Locate the word "will" in the material, then show every line that holds it.

- _Data shown_
---*---
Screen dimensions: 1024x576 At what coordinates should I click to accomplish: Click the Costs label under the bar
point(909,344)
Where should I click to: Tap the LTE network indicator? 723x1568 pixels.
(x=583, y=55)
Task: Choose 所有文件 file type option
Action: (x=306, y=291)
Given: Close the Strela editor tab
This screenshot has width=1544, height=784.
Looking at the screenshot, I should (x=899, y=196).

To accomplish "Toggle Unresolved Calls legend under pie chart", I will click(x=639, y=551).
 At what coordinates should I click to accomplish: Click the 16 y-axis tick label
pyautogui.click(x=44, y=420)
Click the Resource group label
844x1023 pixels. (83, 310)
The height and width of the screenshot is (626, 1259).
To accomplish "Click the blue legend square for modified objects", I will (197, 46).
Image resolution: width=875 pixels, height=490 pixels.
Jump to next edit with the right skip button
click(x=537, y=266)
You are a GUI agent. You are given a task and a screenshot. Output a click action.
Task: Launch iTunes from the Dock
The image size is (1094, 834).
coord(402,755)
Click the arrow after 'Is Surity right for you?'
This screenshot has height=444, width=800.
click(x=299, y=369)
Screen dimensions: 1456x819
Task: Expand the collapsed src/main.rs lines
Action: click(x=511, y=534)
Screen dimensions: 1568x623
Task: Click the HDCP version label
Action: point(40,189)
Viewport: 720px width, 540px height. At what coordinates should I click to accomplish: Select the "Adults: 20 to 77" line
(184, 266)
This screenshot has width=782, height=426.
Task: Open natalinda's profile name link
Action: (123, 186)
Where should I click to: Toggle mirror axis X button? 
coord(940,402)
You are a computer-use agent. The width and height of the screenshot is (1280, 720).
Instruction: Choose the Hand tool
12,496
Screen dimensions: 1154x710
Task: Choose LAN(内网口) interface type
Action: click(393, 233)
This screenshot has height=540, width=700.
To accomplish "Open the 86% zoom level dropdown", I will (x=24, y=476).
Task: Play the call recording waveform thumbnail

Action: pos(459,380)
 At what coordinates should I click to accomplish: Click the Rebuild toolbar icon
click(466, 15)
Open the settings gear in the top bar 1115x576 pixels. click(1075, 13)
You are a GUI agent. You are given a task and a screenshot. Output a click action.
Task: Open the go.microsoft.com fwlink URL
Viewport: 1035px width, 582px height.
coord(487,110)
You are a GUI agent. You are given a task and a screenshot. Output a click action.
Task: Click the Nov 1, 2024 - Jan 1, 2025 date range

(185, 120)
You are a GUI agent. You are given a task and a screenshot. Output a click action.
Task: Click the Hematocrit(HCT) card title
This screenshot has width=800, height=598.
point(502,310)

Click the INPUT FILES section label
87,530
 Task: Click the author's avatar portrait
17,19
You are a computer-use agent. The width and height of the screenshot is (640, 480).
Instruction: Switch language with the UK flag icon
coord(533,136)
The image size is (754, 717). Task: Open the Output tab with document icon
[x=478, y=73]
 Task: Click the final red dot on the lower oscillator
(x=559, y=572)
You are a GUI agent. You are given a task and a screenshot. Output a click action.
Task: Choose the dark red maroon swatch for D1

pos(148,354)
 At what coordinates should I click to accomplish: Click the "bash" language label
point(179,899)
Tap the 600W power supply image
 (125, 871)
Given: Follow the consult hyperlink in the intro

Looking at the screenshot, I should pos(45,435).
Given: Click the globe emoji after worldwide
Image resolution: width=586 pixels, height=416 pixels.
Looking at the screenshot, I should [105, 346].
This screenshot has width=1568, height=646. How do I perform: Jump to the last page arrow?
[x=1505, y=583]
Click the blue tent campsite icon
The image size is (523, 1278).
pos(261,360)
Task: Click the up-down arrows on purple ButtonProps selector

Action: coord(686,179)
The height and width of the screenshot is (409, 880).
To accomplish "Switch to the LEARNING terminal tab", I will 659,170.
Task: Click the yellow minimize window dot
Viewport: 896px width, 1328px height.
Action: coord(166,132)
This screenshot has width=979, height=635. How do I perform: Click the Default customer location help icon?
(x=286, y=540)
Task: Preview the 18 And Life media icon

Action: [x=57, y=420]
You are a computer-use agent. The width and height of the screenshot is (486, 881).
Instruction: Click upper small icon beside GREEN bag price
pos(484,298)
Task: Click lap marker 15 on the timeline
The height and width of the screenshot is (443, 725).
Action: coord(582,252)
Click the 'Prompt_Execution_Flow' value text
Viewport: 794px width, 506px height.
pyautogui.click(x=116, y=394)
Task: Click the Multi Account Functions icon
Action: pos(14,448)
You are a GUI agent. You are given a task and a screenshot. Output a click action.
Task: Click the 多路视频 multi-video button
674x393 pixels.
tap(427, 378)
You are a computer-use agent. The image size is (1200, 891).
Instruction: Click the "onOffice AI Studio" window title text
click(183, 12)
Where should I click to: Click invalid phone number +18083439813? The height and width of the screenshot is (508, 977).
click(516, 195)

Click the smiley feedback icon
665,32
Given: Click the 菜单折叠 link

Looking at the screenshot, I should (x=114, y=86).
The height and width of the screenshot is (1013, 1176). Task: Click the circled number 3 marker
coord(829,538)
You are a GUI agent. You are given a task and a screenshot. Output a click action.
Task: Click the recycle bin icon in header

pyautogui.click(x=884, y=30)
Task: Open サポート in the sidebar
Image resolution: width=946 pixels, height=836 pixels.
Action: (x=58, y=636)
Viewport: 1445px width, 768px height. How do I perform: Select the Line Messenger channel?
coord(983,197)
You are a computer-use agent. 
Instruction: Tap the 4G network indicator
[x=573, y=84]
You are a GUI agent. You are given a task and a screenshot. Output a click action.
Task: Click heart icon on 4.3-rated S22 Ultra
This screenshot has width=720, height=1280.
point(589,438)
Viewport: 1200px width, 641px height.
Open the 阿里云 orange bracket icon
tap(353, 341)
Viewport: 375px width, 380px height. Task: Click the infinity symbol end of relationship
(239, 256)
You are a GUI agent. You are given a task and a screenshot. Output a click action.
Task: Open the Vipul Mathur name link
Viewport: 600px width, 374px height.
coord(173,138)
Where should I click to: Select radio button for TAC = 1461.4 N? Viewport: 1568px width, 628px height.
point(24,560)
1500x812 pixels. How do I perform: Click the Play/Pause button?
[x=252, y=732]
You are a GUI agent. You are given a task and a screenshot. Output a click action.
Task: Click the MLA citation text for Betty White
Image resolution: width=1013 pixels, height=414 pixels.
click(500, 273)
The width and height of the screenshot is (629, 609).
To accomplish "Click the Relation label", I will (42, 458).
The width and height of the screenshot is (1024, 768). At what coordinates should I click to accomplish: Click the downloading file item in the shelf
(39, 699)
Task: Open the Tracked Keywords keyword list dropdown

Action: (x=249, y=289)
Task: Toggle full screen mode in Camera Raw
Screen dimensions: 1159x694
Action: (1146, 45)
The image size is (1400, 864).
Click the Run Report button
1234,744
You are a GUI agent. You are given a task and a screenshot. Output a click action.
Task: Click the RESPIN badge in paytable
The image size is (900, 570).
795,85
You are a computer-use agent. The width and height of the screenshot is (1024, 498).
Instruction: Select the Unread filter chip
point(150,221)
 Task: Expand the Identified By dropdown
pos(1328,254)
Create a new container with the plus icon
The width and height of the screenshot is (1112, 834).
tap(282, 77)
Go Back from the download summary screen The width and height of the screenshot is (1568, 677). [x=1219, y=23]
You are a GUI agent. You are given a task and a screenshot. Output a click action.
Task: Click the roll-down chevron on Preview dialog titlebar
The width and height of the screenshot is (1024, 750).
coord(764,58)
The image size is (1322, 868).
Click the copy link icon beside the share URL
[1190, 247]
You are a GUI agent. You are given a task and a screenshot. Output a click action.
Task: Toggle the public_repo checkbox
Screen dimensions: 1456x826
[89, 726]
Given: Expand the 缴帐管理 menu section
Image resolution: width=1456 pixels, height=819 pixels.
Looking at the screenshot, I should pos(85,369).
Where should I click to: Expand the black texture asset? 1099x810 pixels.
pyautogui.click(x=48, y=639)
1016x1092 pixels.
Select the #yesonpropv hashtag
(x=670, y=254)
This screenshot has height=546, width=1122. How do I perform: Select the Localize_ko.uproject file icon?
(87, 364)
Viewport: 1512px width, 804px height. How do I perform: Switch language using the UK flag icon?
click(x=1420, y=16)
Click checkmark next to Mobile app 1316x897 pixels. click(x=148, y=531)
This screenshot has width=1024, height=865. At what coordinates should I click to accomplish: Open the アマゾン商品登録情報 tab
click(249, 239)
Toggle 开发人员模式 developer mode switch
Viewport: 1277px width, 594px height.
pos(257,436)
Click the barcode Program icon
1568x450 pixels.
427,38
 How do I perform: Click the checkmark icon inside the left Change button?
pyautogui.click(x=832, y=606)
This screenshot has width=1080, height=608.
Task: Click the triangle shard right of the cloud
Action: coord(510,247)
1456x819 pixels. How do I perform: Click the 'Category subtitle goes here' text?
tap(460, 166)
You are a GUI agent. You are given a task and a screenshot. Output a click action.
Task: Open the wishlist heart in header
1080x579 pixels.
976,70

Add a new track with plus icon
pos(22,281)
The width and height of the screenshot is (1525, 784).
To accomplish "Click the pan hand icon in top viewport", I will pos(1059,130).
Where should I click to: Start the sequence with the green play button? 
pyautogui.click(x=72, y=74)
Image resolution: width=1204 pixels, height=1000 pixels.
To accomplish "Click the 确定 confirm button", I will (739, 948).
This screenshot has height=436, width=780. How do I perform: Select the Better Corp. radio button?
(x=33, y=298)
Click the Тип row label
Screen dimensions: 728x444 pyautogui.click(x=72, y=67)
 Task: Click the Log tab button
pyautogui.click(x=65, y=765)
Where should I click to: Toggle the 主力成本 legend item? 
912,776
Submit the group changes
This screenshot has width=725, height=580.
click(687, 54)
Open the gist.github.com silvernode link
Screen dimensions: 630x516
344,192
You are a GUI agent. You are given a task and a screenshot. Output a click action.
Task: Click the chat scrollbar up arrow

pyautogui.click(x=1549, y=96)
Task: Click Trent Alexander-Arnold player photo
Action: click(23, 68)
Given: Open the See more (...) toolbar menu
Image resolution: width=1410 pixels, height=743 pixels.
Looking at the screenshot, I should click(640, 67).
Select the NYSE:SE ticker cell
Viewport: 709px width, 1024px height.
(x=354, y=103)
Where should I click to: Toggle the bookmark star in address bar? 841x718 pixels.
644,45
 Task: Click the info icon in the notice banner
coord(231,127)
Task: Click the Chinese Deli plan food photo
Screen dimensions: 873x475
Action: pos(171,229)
---*---
- _Expected output_
To accomplish "Toggle Unresolved Calls legend under pie chart", I will click(x=639, y=551).
To accomplish "Click the blue legend square for modified objects", I will (197, 46).
To accomplish "Open the 86% zoom level dropdown", I will (x=24, y=476).
To accomplish "Switch to the LEARNING terminal tab", I will 659,170.
To accomplish "Click the Relation label", I will (42, 458).
To accomplish "Click the pan hand icon in top viewport", I will pos(1059,130).
To accomplish "Click the 确定 confirm button", I will (739, 948).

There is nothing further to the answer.